I’m not gonna lie. G’s paternal last name and my paternal last name are bad. I say this not because the actual, physical spelling of either name is phonetically equivalent to the word shmagina (God forbid), but because they are so blah, so common, so ORDINARY, and so typical, I truly believe it will be a disadvantage to our future children (hey, I didn’t make the societal rules here in Chile, but I’m here and I need to plan for them). Seriously. You might call me crazy or think I’m exaggerating but what I’m telling you is based on the social sphere we find ourselves circulating in more and more and this stuff REALLY matters (in this circle)! So what am I going to do? Fight the power my entire life? With the last name equivalents of Smith and Jones, G and I are seriously considering putting our second last names as our children’s last names, IF ONLY, the proposed new law that is circulating in the congress-equivalent would JUST PASS. After all, if I have two last names that identify me as, well, ME, shouldn’t I have the option to give my future kids one of those two last names? Why does the government get to decide what I get to name my future kids? Truth be told, G’s second last name might secure our future kids a senate seat and why should we have to give up that option just because the government tells us that we HAVE to give each kid the grandfather’s last name? Needless to say (in case you can’t tell) I’m irate over the matter. If being born in Chile means you get two last names, my thought is that of those two last names, one should be able to choose which of the last names you give your children. Plain and simple. It’s not like I’m suggesting Chile adopt the practice of allowing anyone to give their kids ANY last name imaginable! (Imagine if that were the case, what roll call would be like at school: “Manchester United? Here! San Francisco Forty Niners? Here! Lan Chile? She’s absent. Ok, thanks.”) If given the option to choose one of your two last names to pass on, I totally agree that all the kids should share that same pattern of last names so that you don’t have a family of five, all with different last names. I get that consistency and the ability to trace your roots back to the time of the Spanish Inquisition makes sense to some.
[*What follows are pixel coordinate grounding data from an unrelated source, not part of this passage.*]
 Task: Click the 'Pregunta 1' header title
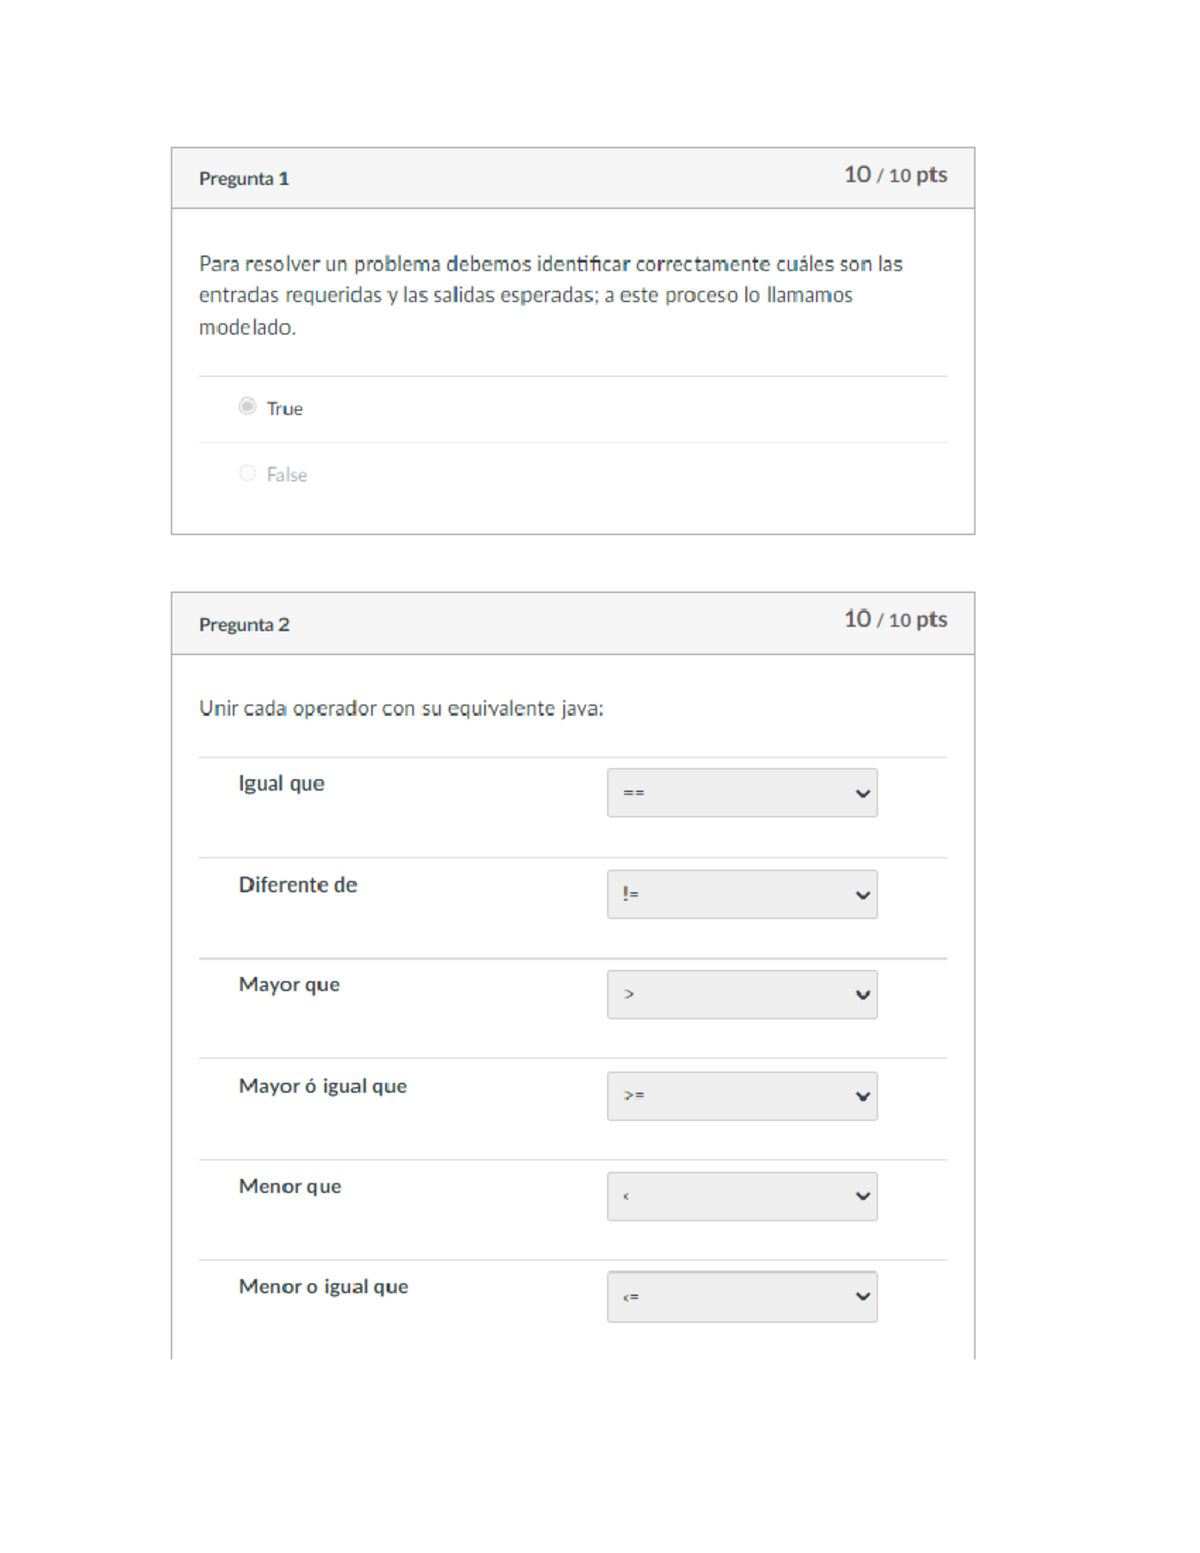(244, 179)
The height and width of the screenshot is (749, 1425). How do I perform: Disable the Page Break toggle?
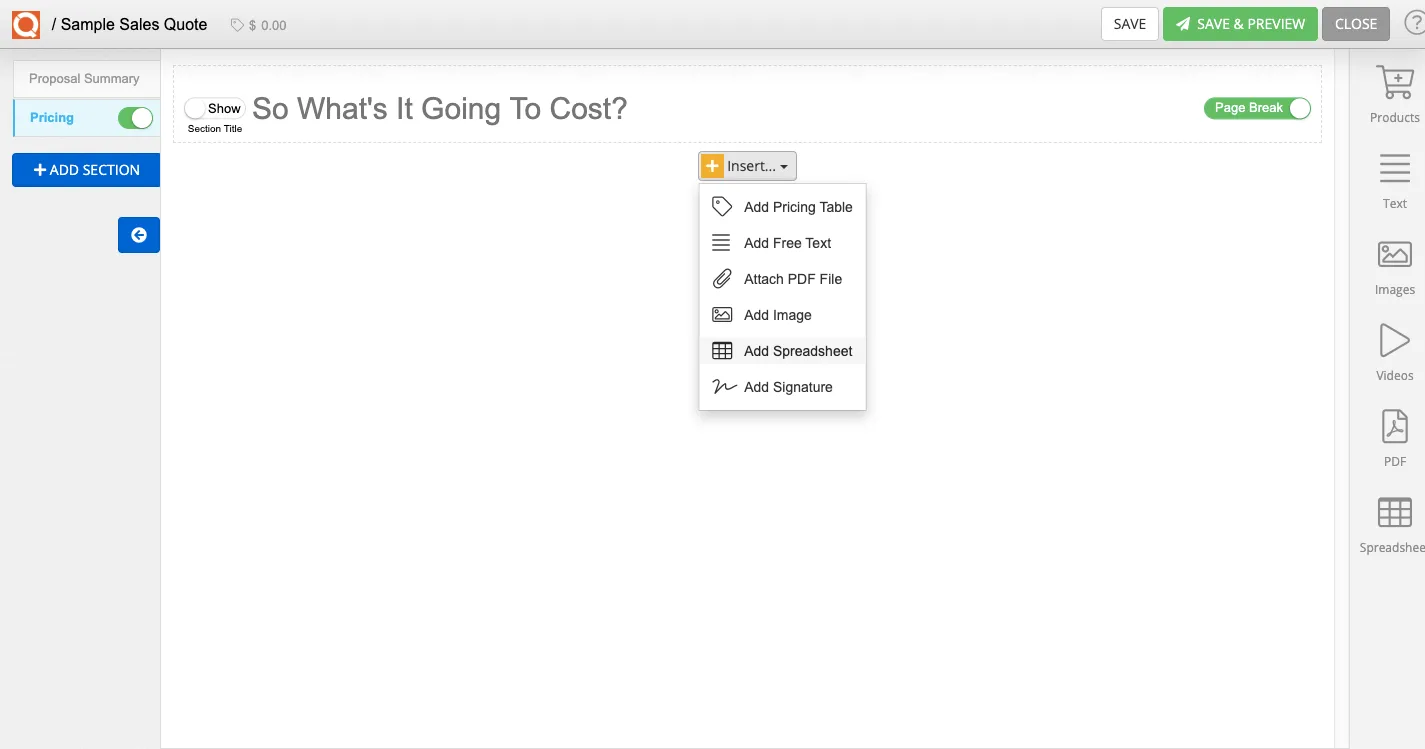(1298, 108)
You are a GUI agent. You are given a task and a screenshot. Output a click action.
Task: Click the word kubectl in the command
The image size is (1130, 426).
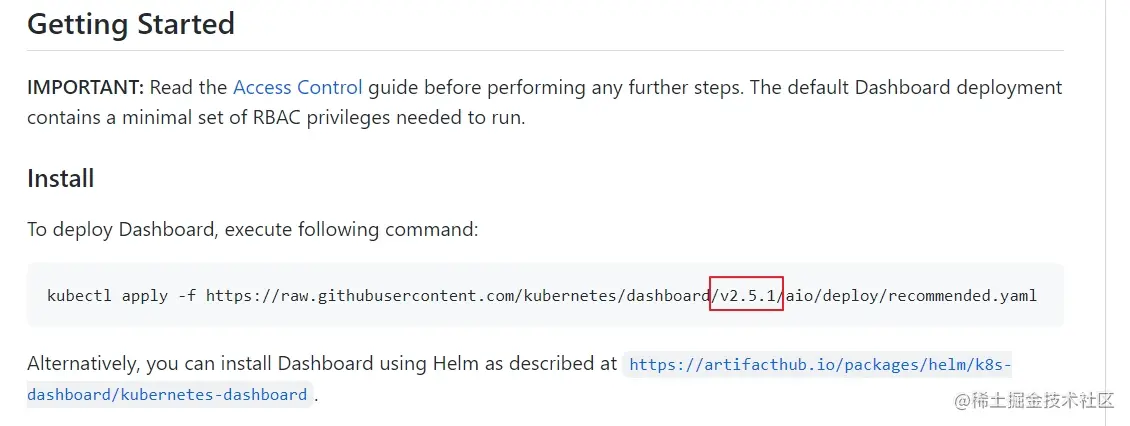tap(79, 296)
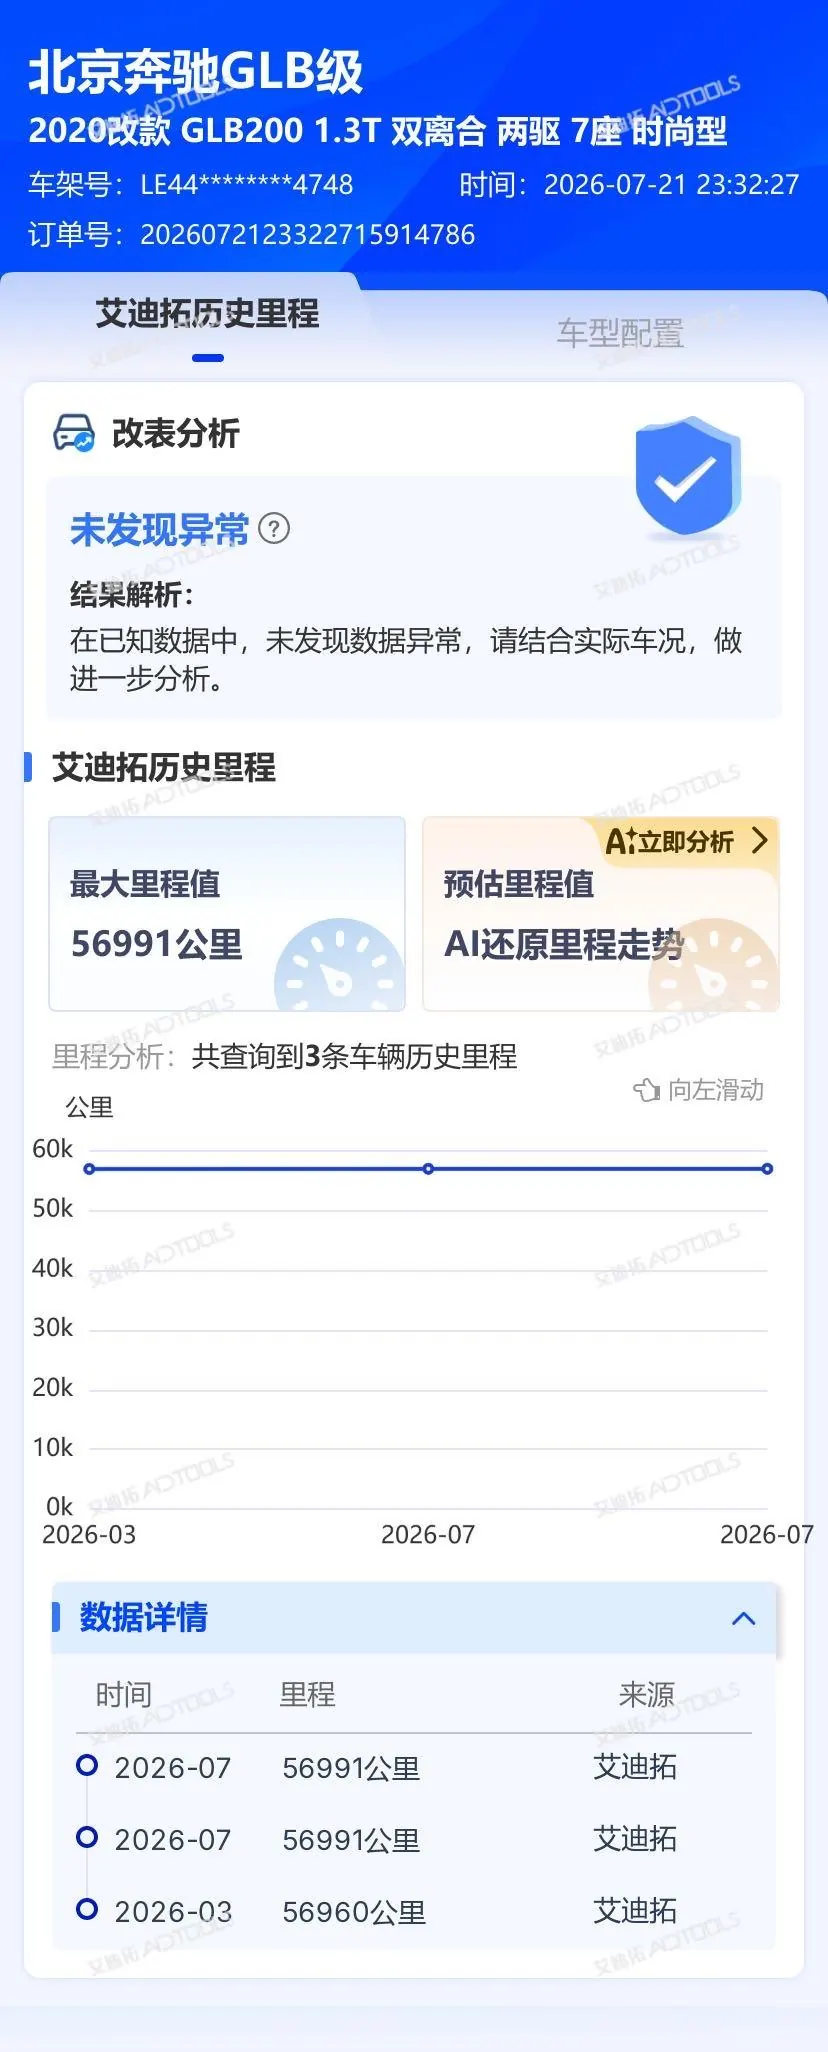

In short, I hope this law finds its way to passage. I’d really, really like to give my kids last names other than the paternal ones G and I unfortunately have. Again, nothing is wrong with the names themselves, but everything is wrong with what Chilean society will do or not do, how it will react or not react, based solely on these last names as they are. I have two last names and I should have the right to pass on whichever one I choose. Why the h*ll does the government of Chile get to decide this? And why the h*ll do I have to give credit to and pass on ONLY the paternal one?
What century are we living in, Chilean government? Get with the program and lighten the h*ll up.